▸ **Task**:
Copy out the stretch of entries from the line containing "Given: Open website globe icon for Ani" through the line containing "pyautogui.click(x=73, y=962)", both included, word for word.

▸ **Data records**:
• • • •
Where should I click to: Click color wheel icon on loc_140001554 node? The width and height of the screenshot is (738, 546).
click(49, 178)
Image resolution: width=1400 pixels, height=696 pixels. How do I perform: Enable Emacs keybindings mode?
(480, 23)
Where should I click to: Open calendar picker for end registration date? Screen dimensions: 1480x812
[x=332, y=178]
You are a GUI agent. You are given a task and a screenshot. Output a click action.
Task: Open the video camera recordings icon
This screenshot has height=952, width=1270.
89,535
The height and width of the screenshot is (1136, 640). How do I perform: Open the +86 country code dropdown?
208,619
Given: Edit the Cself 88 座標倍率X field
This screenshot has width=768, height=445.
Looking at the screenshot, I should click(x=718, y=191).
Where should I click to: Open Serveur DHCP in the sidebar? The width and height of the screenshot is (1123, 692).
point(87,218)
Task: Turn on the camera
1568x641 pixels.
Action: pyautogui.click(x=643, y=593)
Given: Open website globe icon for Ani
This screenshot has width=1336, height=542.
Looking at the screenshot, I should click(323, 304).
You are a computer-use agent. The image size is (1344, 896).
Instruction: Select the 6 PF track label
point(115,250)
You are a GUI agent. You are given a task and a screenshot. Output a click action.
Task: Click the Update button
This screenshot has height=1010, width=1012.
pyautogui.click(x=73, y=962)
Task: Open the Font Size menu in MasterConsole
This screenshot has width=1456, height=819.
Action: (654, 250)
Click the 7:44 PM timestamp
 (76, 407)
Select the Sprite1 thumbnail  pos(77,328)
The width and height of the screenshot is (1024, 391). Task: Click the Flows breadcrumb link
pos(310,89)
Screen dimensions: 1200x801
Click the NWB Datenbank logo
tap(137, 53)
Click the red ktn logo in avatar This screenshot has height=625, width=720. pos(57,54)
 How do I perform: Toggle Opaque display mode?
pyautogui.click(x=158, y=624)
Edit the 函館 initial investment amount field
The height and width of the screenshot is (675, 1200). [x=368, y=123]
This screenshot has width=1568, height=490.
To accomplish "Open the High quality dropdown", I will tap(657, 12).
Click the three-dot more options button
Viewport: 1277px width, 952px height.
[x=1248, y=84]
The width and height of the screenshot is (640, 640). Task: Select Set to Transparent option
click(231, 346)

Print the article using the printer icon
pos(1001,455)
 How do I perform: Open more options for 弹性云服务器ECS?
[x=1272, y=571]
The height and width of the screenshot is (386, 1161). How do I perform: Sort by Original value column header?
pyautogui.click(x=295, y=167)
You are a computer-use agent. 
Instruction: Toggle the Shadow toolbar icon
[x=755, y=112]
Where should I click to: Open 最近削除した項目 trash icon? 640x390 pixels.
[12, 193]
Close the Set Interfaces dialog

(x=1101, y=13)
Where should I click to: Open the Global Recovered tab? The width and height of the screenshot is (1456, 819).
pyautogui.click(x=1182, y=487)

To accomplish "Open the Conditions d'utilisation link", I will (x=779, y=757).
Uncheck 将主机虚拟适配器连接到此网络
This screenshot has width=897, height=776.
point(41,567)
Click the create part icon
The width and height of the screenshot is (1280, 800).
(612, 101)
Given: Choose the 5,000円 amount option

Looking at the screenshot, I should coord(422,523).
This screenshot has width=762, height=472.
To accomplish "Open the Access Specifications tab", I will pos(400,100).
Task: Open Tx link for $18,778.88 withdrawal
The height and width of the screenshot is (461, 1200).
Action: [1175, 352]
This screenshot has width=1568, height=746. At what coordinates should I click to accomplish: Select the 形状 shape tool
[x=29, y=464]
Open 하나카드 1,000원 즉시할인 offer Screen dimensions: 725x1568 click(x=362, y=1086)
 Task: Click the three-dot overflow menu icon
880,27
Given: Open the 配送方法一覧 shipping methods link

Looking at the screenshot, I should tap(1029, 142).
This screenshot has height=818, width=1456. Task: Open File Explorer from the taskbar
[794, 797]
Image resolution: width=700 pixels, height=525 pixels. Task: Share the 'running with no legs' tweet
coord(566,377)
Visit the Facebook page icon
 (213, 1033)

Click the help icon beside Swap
• • • •
▸ **The result**:
Given: Open website globe icon for Ani
This screenshot has width=1336, height=542.
Looking at the screenshot, I should click(323, 304).
You are a computer-use agent. The image size is (1344, 896).
Instruction: Select the 6 PF track label
point(115,250)
You are a GUI agent. You are given a task and a screenshot. Output a click action.
Task: Click the Update button
This screenshot has height=1010, width=1012.
pyautogui.click(x=73, y=962)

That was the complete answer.